誰ひとり取り残さない「インクルーシブ防災」の実現に向けて

インクルーシブ防災ってなに?

インクルーシブ防災とは、障害者や高齢者を含む、あらゆる人を取り残さない防災という考え方です。東日本大震災では、震災で亡くなった人の6割以上が60歳以上の高齢者、さらに障害のある人の死亡率は、住民全体の2倍だったと言われています。高齢者施設における逃げ遅れや避難所での災害関連死……災害が発生すると、配慮や支援が必要だった人々に被害が集中するのはなぜでしょうか? 迫りくる大規模災害に備えて、様々な専門分野の人が知恵を出し合って、この難題を解決しなければなりません。

過去の災害から教訓を得ることが大切

例えば台風による浸水被害を受けた高齢者施設を対象にした調査では、当時の雨の量や川の水位、浸水がどのように発生し広がって行ったのか、避難情報が発表された時間、建物や設備の被害状況、どのように避難をしたのかなどの情報を分析することによって、逃げ遅れを防ぐためのポイントを見つけ出すことができます。
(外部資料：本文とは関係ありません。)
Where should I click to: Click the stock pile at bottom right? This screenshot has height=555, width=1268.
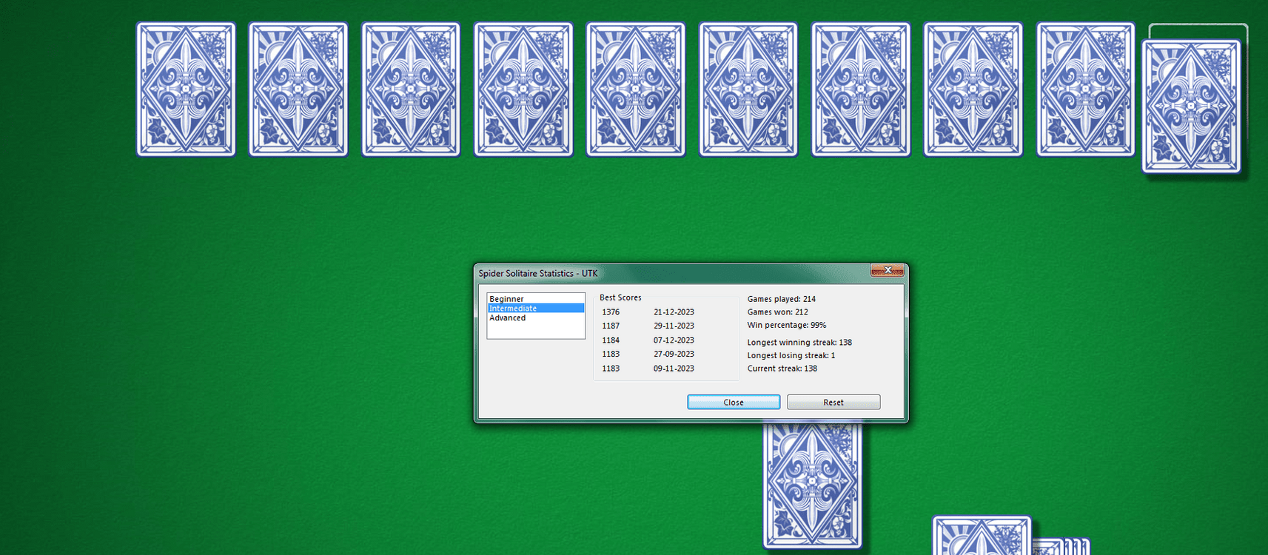(x=981, y=537)
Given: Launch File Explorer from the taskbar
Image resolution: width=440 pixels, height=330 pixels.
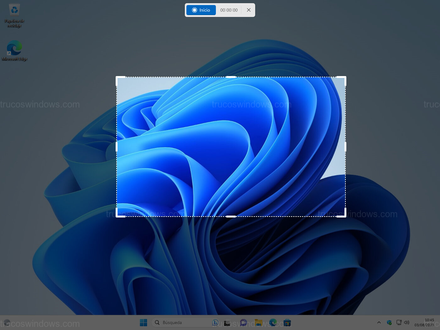Looking at the screenshot, I should pyautogui.click(x=258, y=323).
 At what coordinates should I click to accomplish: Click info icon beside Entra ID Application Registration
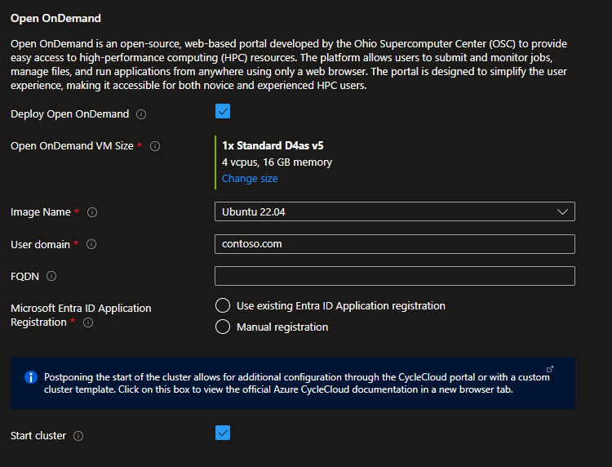coord(88,322)
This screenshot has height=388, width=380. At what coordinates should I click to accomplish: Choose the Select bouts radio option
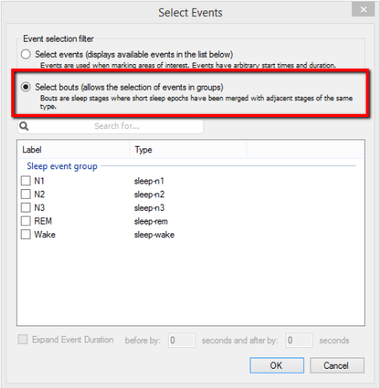tap(26, 87)
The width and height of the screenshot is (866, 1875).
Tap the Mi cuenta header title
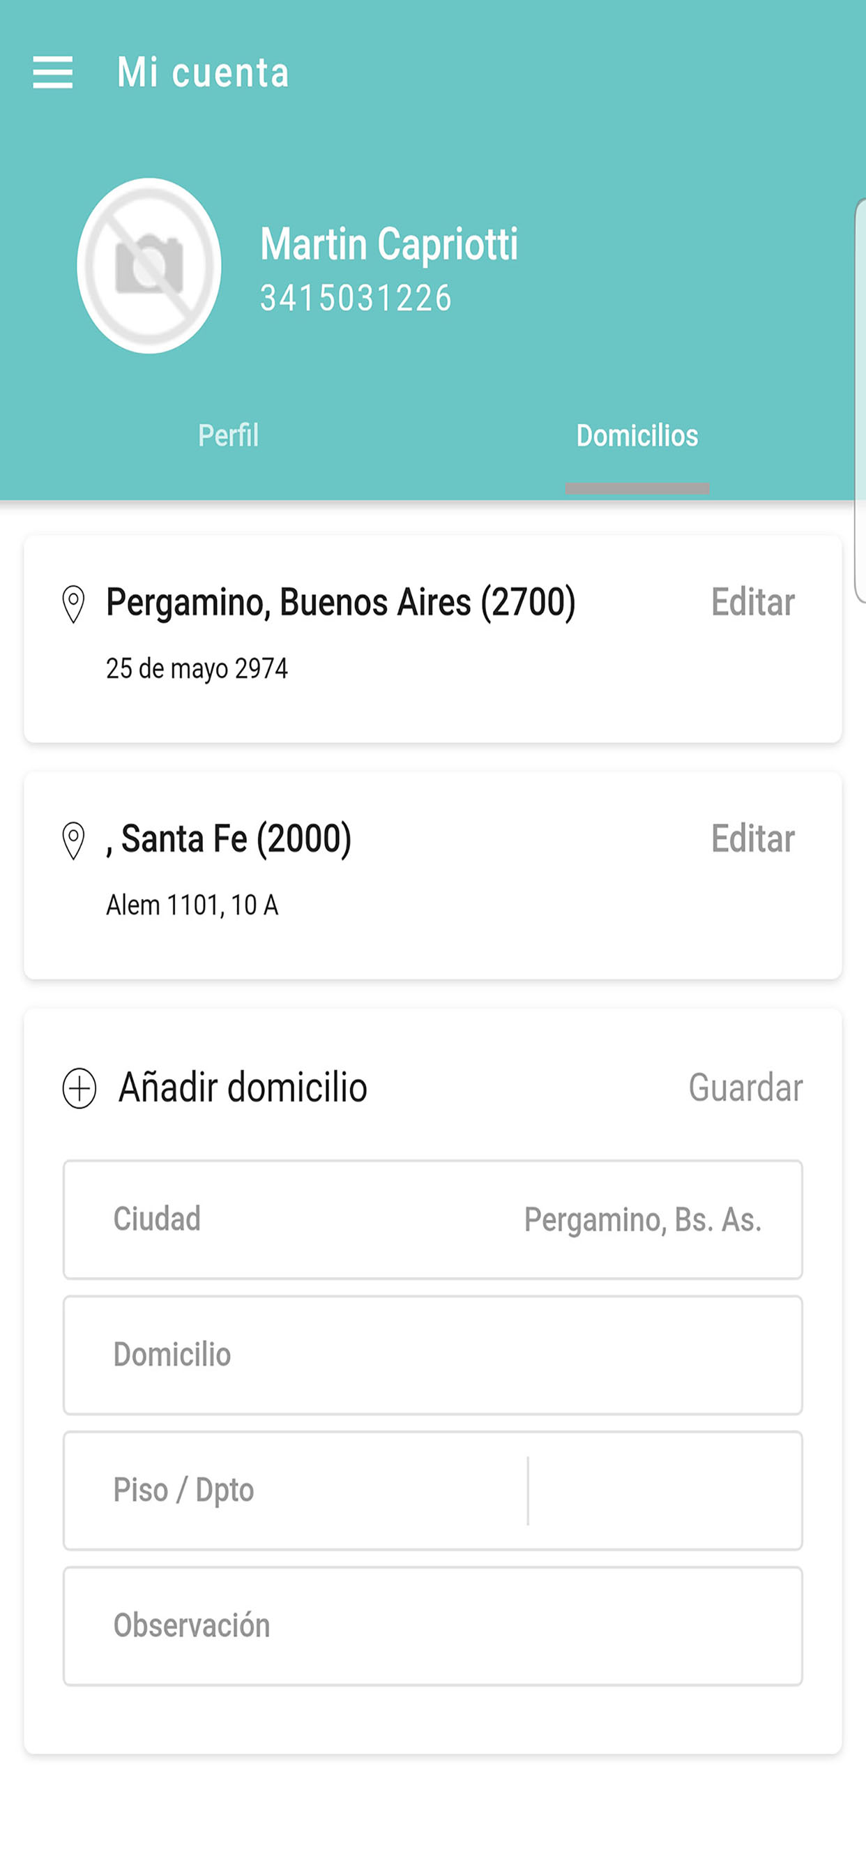pos(203,72)
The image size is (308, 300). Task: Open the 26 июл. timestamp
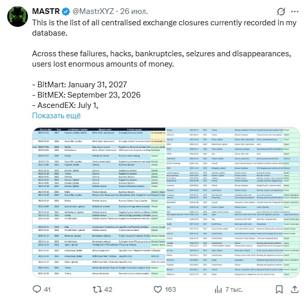[x=134, y=11]
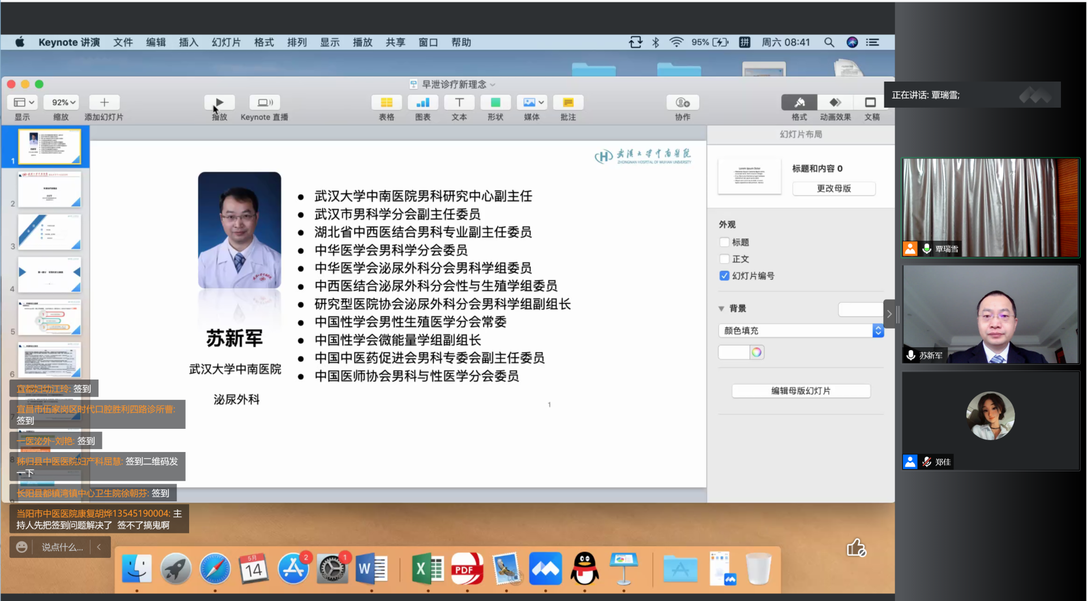This screenshot has width=1087, height=601.
Task: Insert a shape using the Shape icon
Action: click(495, 103)
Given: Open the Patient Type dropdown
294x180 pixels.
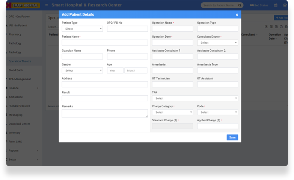Looking at the screenshot, I should pos(82,29).
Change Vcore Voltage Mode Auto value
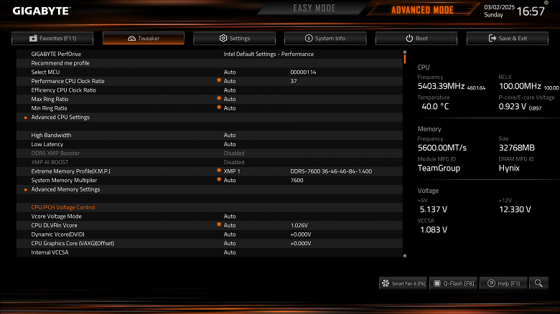This screenshot has height=314, width=560. tap(230, 217)
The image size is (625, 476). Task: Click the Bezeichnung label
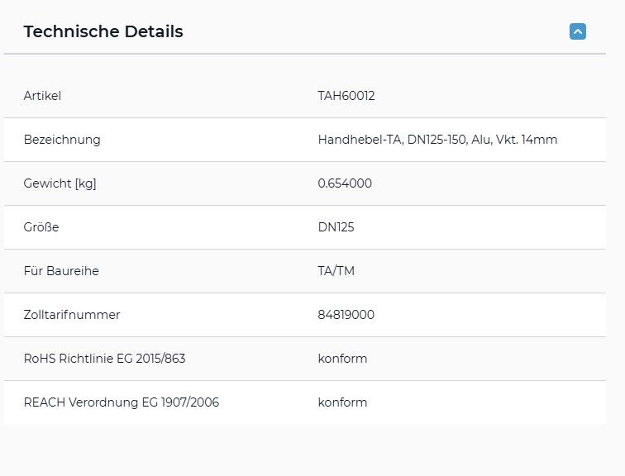coord(62,140)
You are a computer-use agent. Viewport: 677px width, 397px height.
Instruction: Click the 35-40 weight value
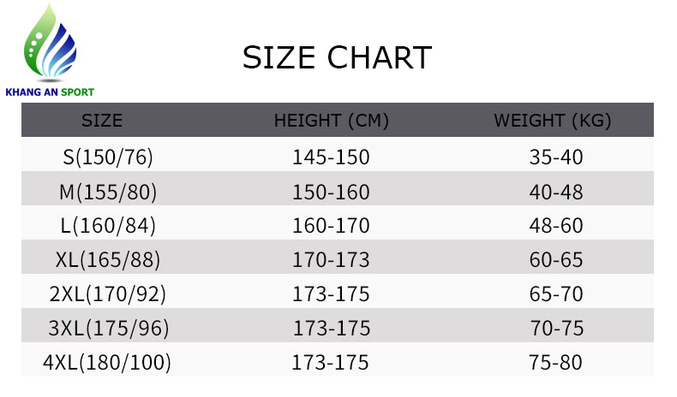pos(556,157)
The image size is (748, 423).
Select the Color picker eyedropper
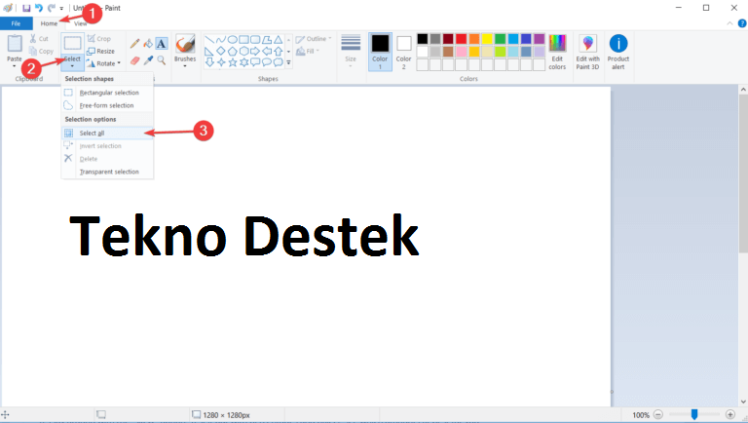point(148,59)
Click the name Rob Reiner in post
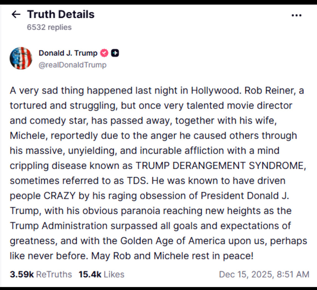317x290 pixels. [267, 91]
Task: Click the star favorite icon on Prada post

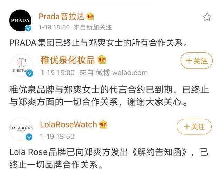Action: click(207, 17)
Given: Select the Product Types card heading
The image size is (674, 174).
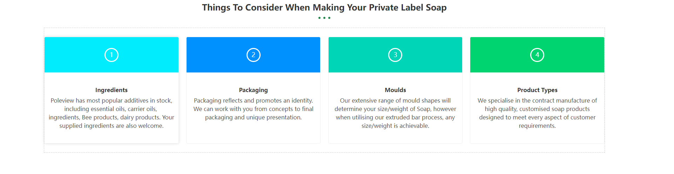Looking at the screenshot, I should click(x=537, y=90).
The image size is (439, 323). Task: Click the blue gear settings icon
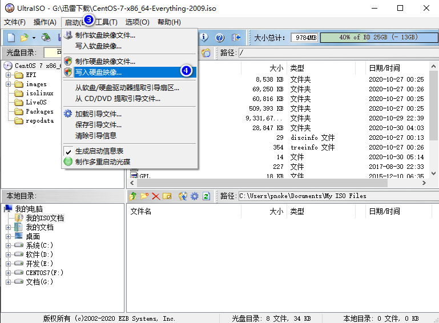[x=195, y=196]
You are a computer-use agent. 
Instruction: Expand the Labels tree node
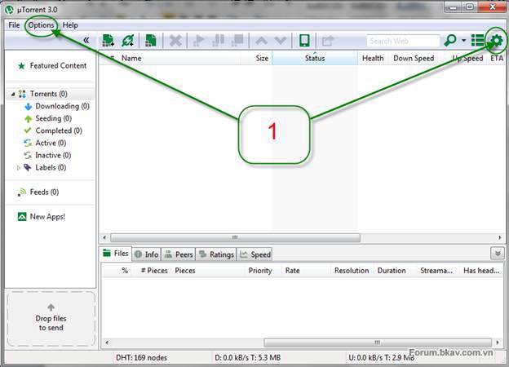tap(19, 167)
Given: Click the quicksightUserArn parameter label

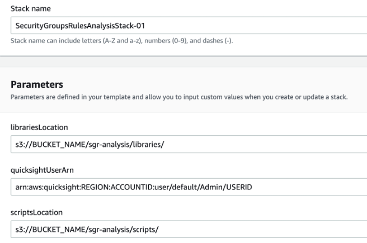Looking at the screenshot, I should [x=42, y=170].
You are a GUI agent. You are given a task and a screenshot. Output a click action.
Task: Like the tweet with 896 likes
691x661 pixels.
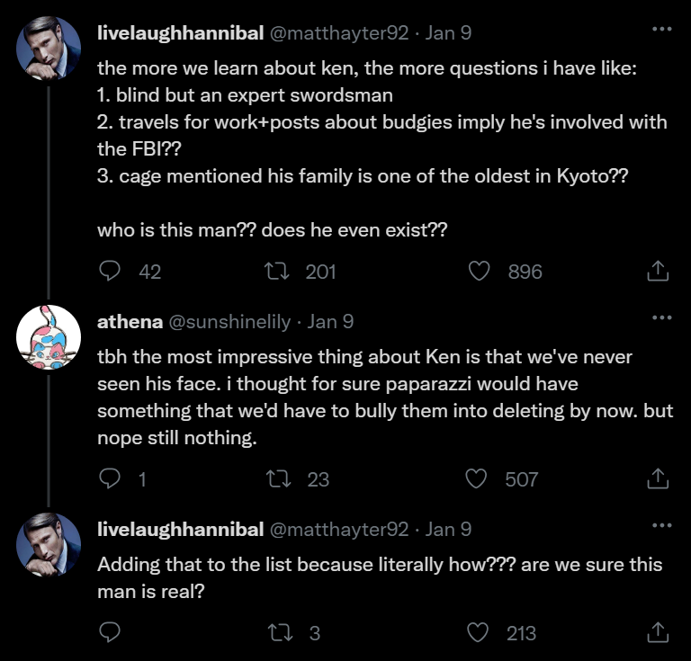click(481, 271)
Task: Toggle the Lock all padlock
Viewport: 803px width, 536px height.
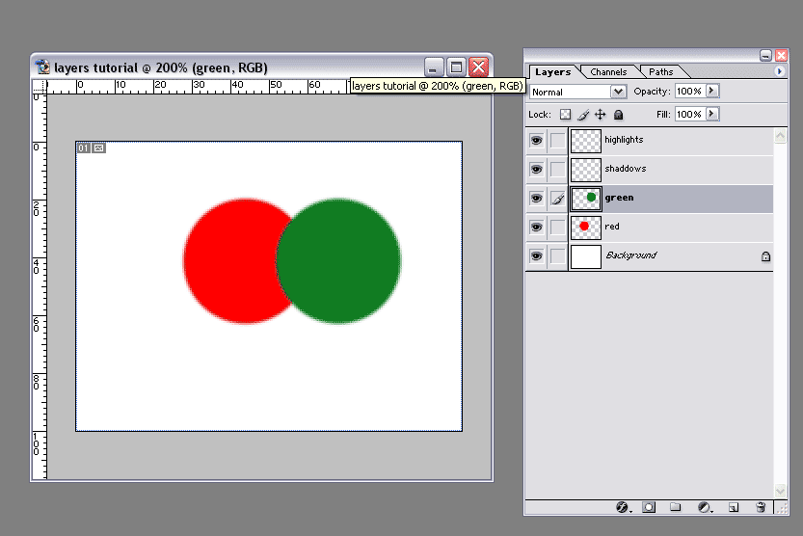Action: tap(618, 114)
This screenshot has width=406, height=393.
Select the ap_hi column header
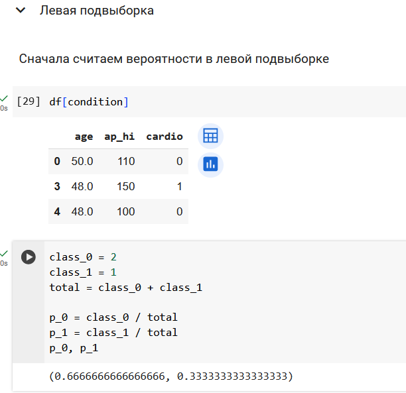(x=119, y=137)
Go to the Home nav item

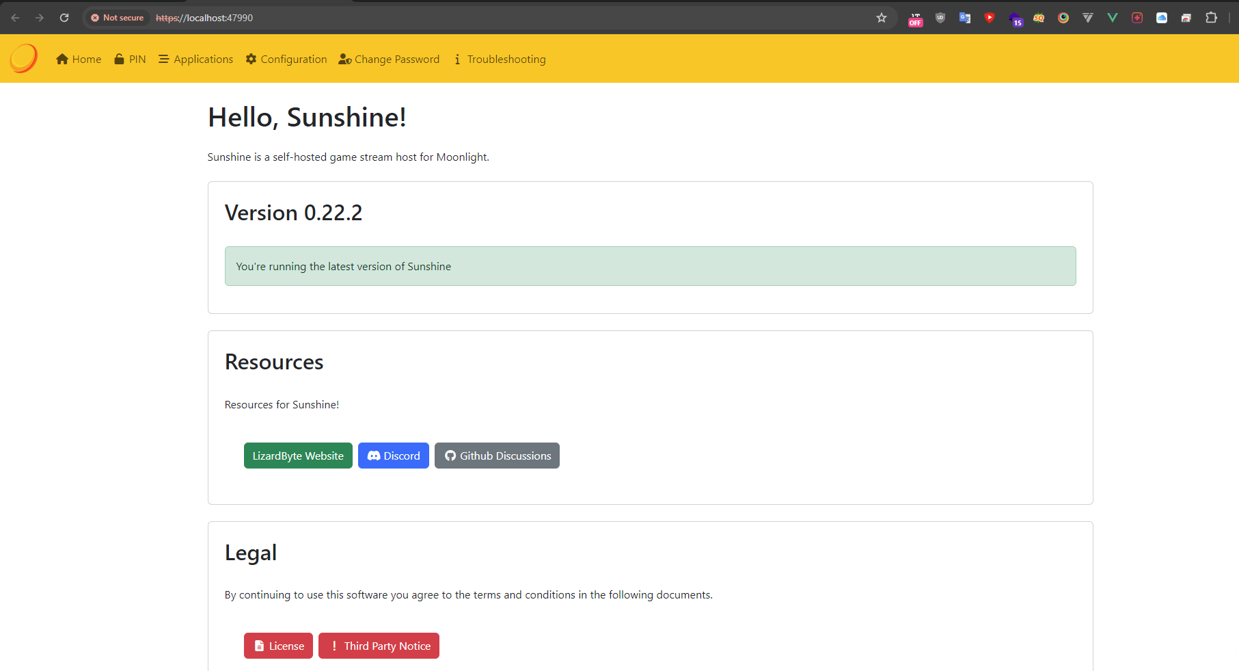pos(79,60)
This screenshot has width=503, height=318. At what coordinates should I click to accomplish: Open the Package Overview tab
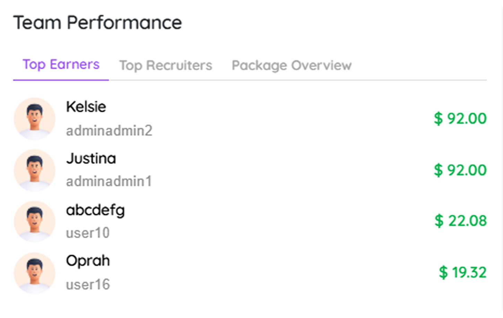tap(292, 65)
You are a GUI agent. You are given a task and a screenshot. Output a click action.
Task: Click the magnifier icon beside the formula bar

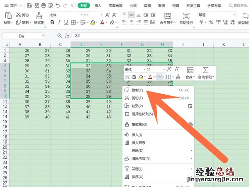pyautogui.click(x=59, y=36)
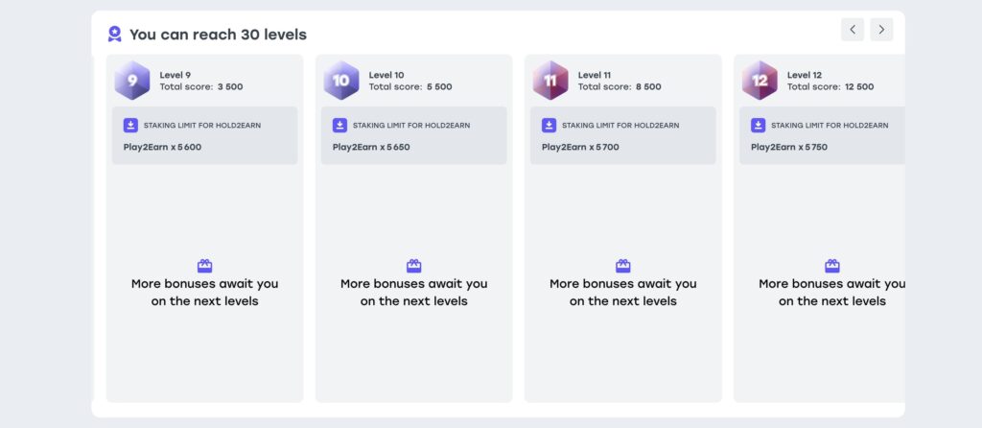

ポイントが分かれば、それをほかの福祉施設の避難計画や訓練に活かすことができます。分析において、どのようにして災害が発生したのかを検証するには自然災害科学の視点、なぜ逃げ遅れたのかを検証するには社会科学の視点が役立ちます。

避難所の環境を良くするには

「災害関連死」という言葉を知っていますか? 災害発生から避難所へたどり着いても、慣れない避難生活でのストレスによる持病の悪化など様々な要因が重なって命を落とす「災害関連死」が起きる可能性があります。劣悪な避難所生活で影響を受けやすいのは高齢者や障害者、妊産婦や乳幼児などです。避難所は学校の体育館や公民館などの公共施設が利用されることが多いですが、民間のホテルや旅館の利用も少しづつ増えてきています。公共施設の防災機能の強化や民間施設の積極活用など、避難所の環境改善が急務です。また、居住スペース不足や設備面の問題だけでなく、プライバシーへの配慮や女性やこどもに対する犯罪防止も重要であり、防災分野における女性の視点が求められています。

※夢ナビ講義は各講師の見解にもとづく講義内容としてご理解ください。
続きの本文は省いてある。